— Start of Excerpted data —

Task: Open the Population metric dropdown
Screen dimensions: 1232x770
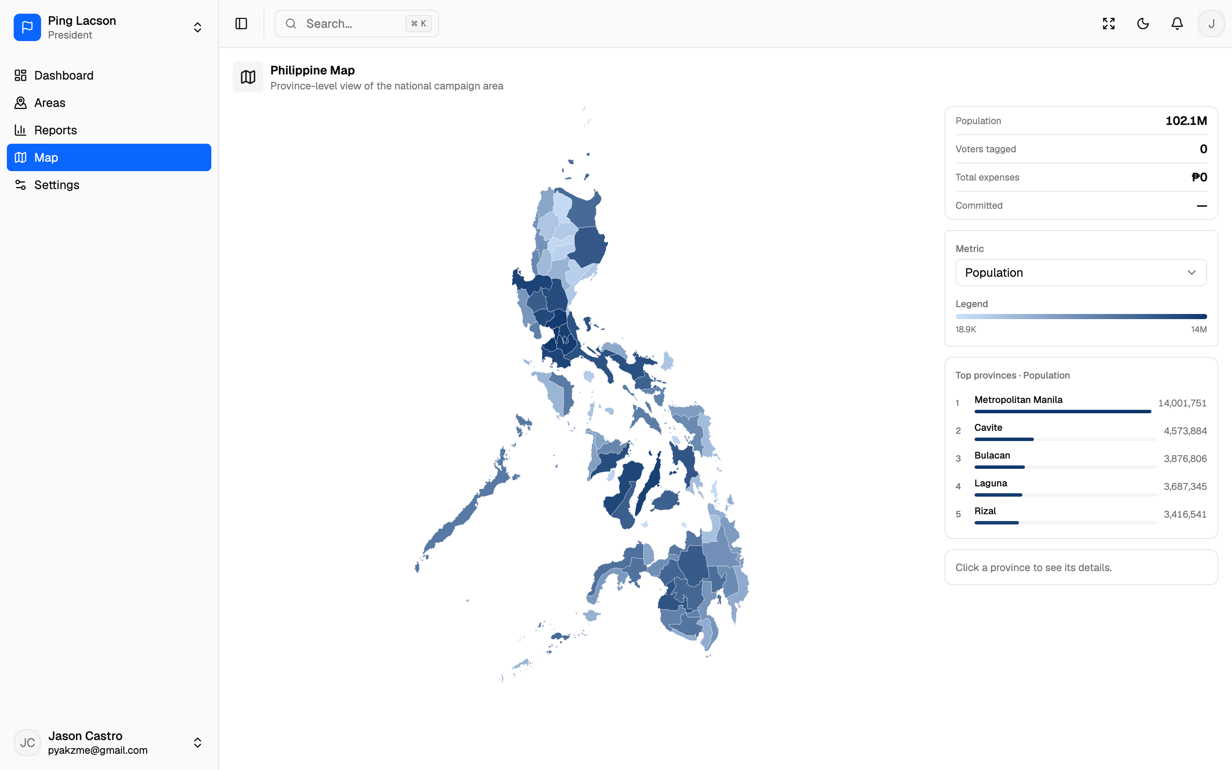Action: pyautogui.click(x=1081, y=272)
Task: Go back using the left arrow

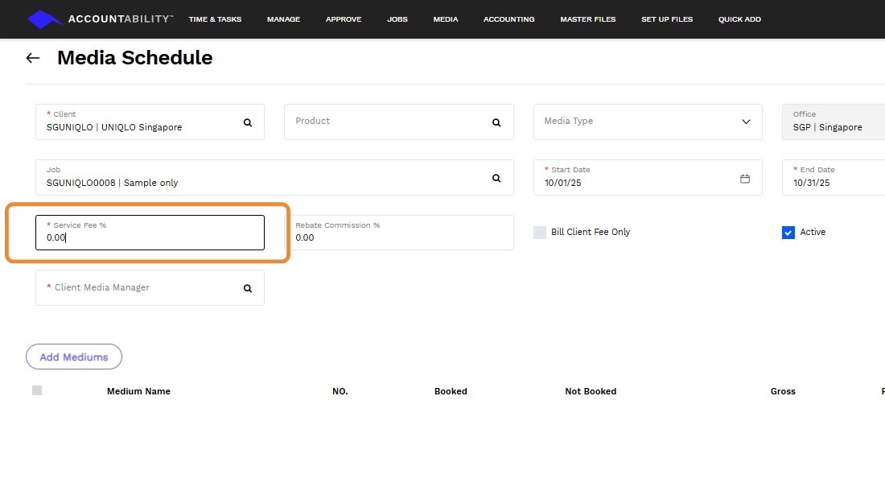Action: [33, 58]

— End of Excerpted data —
— Start of Excerpted data —

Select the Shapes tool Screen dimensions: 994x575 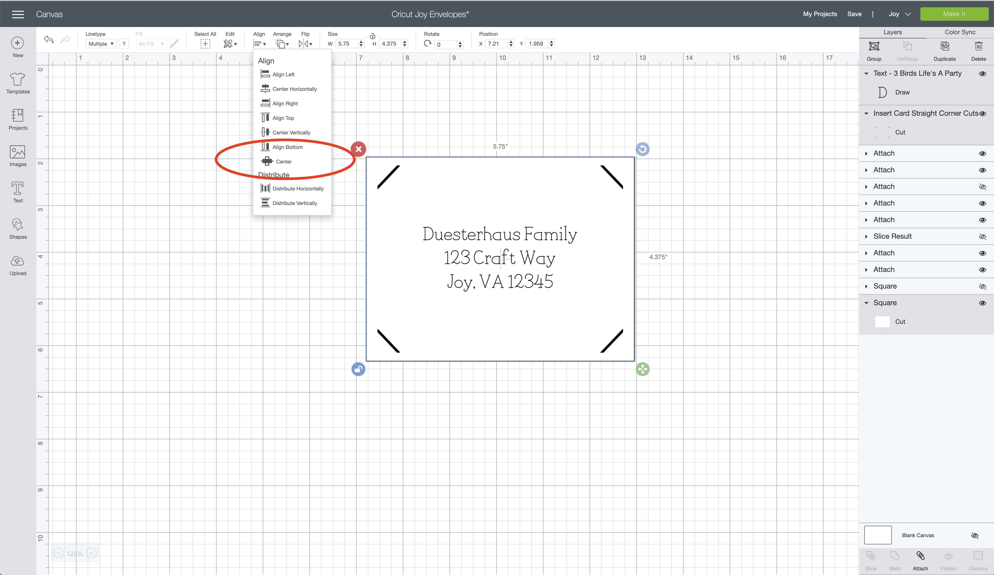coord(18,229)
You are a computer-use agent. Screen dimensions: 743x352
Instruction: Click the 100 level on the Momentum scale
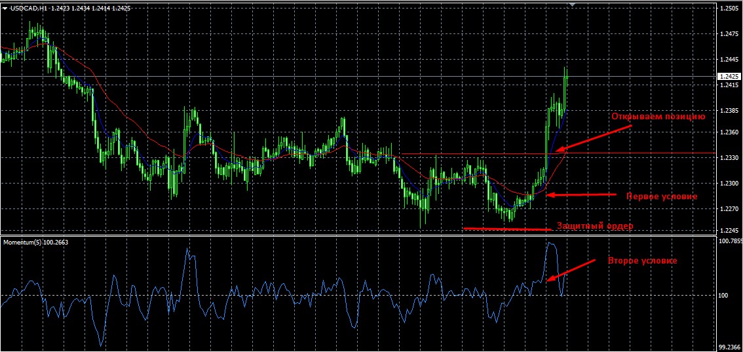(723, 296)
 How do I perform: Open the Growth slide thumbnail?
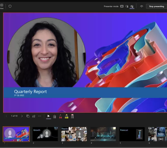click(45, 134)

— End of Excerpted data —
— Start of Excerpted data —

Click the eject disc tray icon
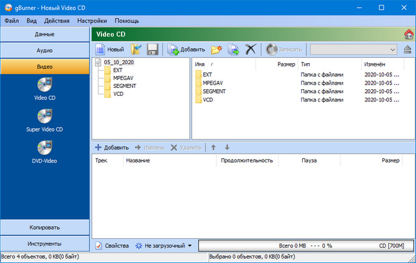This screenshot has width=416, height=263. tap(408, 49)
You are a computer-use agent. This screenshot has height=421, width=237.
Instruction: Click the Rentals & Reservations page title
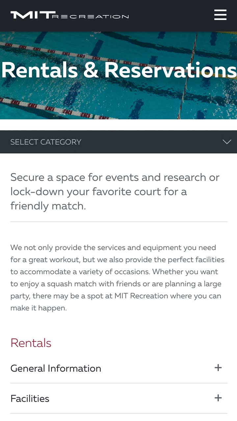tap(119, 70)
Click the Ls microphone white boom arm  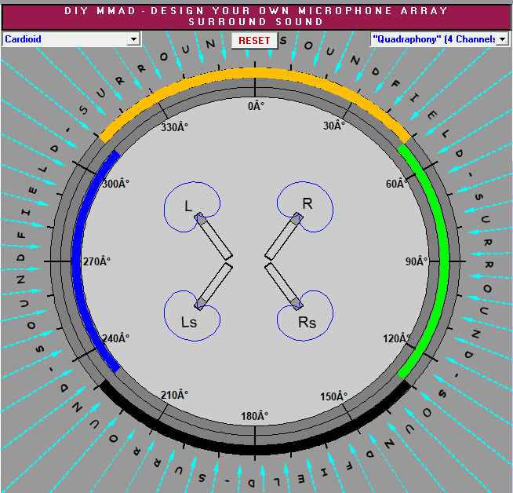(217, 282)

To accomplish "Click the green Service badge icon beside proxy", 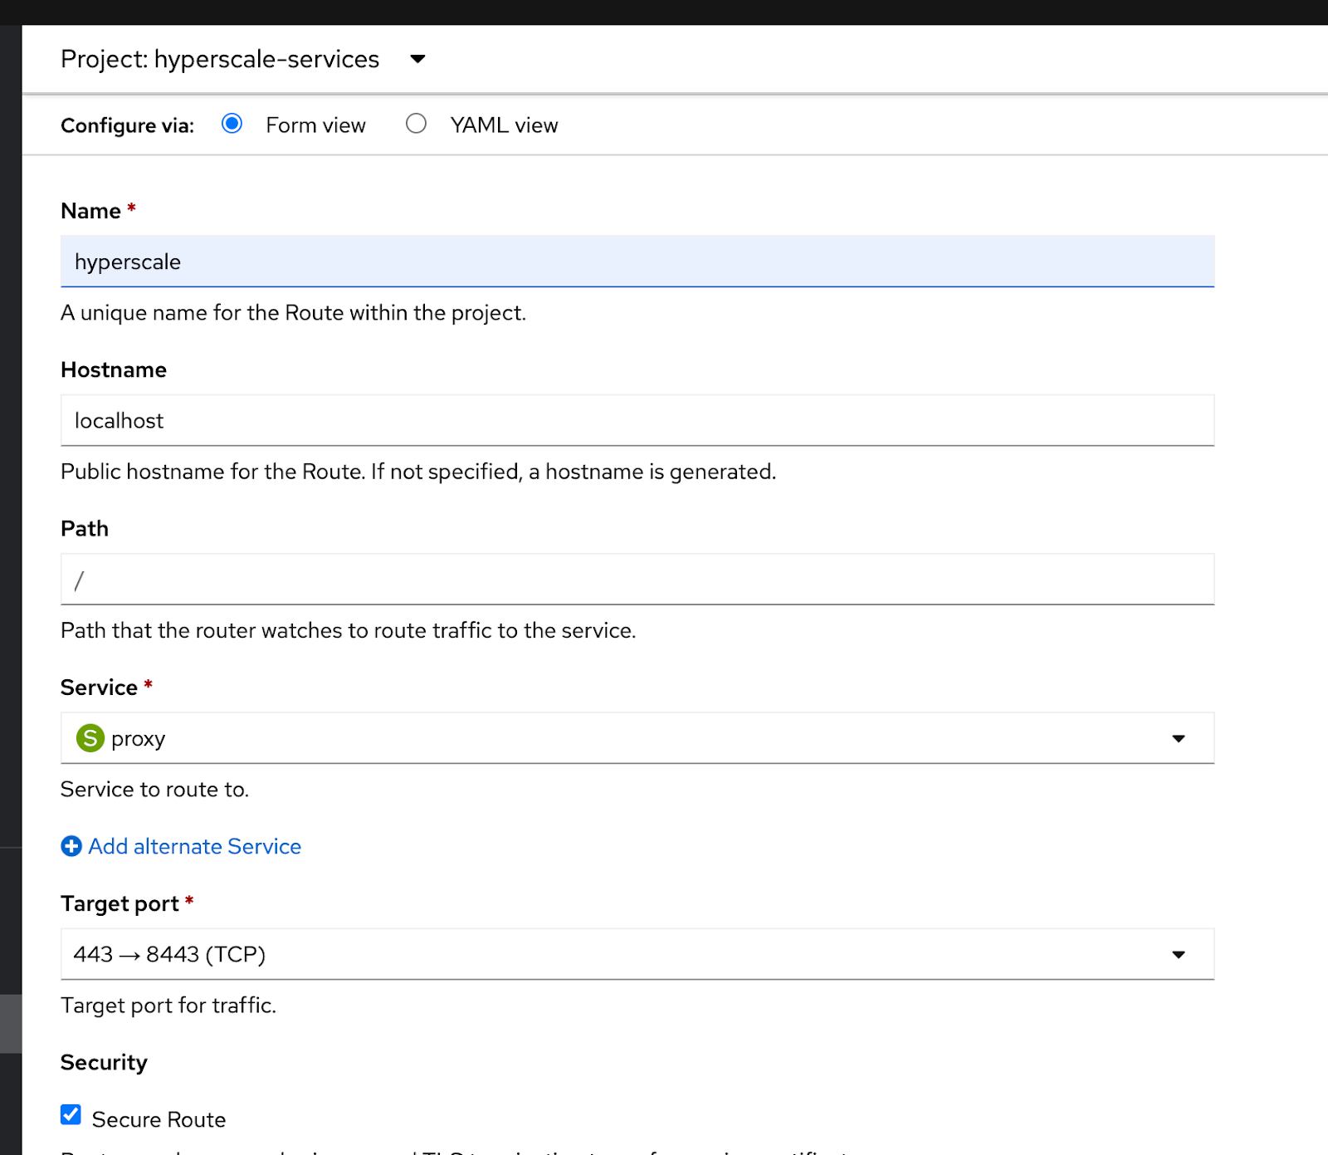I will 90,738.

— End of Excerpted data —

Problem to solve » Transcribe the listing from the line containing "How do I perform: Open" through the line containing "click(45, 134)", and leave the pictures out of your answer.

Result of this exercise »
 How do I perform: Open the Growth slide thumbnail?
click(45, 134)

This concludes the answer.